The difficulty of finding a big league shortstop


Xander Bogaerts is among several shortstop prospects to be highly touted by Baseball America and crack their Top 100 list over the last three seasons. Mandatory Credit: Jerome Miron-USA TODAY Sports

It wasn’t long ago that Major League Baseball seemed to be in it’s shortstop heyday with names like Jeter, Garciaparra, Rodriguez, Larkin and Tejada. When you look around the current shortstop landscape it seems that there is Troy Tulowitzki and then a big drop off to the next group, then another drop off to the next group. In all, of the top 29 shortstops with at least 350 plate appearances in the 2013 season, there were more players with a sub .700 OPS than an OPS over .700 and there were more shortstops with an OPS under .600 than there were over .800.

With such a glut at the big league level of shortstops that can not only play the position defensively, but also hit, it led to the question of just how difficult is it to find Major League quality shortstops at the amateur level. To do that, I decided to go back and take a look at the 2012-2014 Baseball America Top 100 lists and pick out each player who was listed solely as a shortstop on the lists. I made a note of their draft spot or their signing bonus if they were an international free agent.
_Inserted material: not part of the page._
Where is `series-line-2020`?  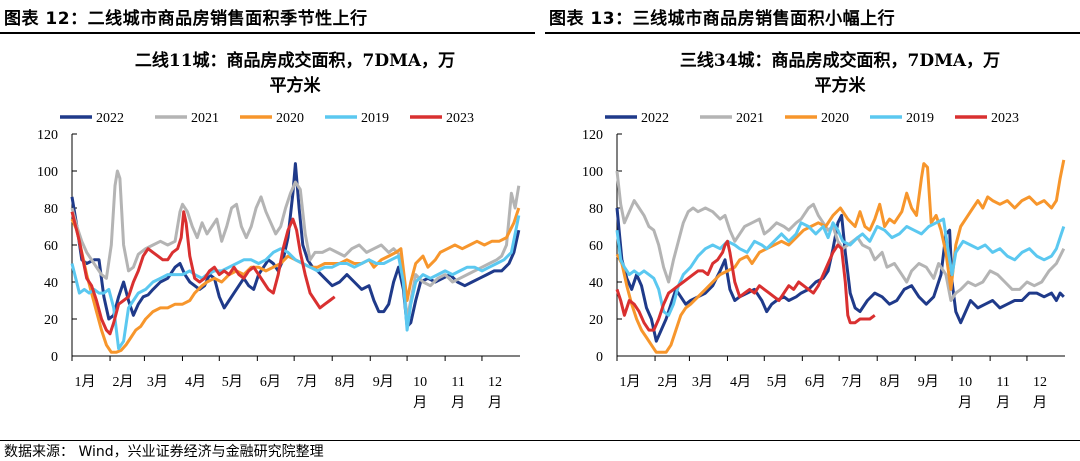
series-line-2020 is located at coordinates (296, 280).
Here is the list:



Xander Bogaerts2009 International Free Agent ($410,000)
Javier Baez 9th overall, 2011 draft
Carlos Correa 1st overall, 2012 draft
Francisco Lindor 8th overall, 2011 draft
Addison Russell 11th overall, 2012 draft
Corey Seager 18th overall, 2012 draft
Chris Owings 41st overall, 2009 draft
Alen Hanson2009 International Free Agent ($90,000)
JP Crawford 16th overall, 2013 draft
Rosell Herrera2009 International Free Agent ($550,000)
Jurickson Profar2009 International Free Agent ($1,550,000)
Billy Hamilton57th overall, 2009 draft
Didi Gregorius2007 International Free Agent ($50,000)
Hak-Ju Lee2007 International Free Agent ($725,000)
Manny Machado3rd overall, 2010 draft
Jean Segura2007 International Free Agent ($70,000)
Zack Cozart79th overall, 2007 draft
Andrelton Simmons70th overall, 2010 draft

Looking at this list we see that there were 18 total shortstops that made the list in that three year time frame (several players made more than one list). Let’s take a look deeper at this by breaking it down into two parts: The players who were drafted and the players from the international market. We will jump into the players who were drafted first.

There were 11 players that were drafted that made the list. Not a single player was drafted beyond the second round, with Zack Cozart being the latest pick, coming in at 79th overall in the 2007 draft. Let’s remember that there are over 1000 players drafted every year. Seven of the 11 players were taken in the top 18 picks of the draft. Basically, if you are going to find an elite level shortstop prospect (those who are good enough to crack the Baseball America Top 100 list), then you need to find one in the first two rounds of the draft, but most likely within the first 20 picks. Those picks are going to cost anywhere from about $500,000-$6,000,000 depending on how high up you draft a guy.

Looking at the seven international signings that made the cut things get a bit more interesting. There are two groups of players here. The top four guys all signed for at least $410,000 and the average cost of signing a player from that group was just over $800,000. These players were all on the radar of just about every team in baseball and had more than a few teams vying for their services. Money talks, but on the international market there are a whole lot of politics and years upon years of relationships that have just as much, if not more to do with where these players wind up signing. Then there is the group of three players who all signed for less than $100,000. These guys weren’t on the radar of all of the teams and were likely only being pursued by a few teams. They were seen more as guys who may one day figure something out, but weren’t close to sure things like the guys from the other group were representing. They were educated lottery ticket buys that wound up paying off quite well.

What does all of this tell us? The first thing is that no matter if you are drafting a shortstop or finding one on the international market, it’s going to be very expensive to bring that kind of guy into your organization. That is of course unless you hit lightning in a bottle and get one of those lottery tickets to pay off on the international side of things who were a lower level signing. At the end of the day, it is very tough to find a Major League shortstop prospect no matter what the route a team goes.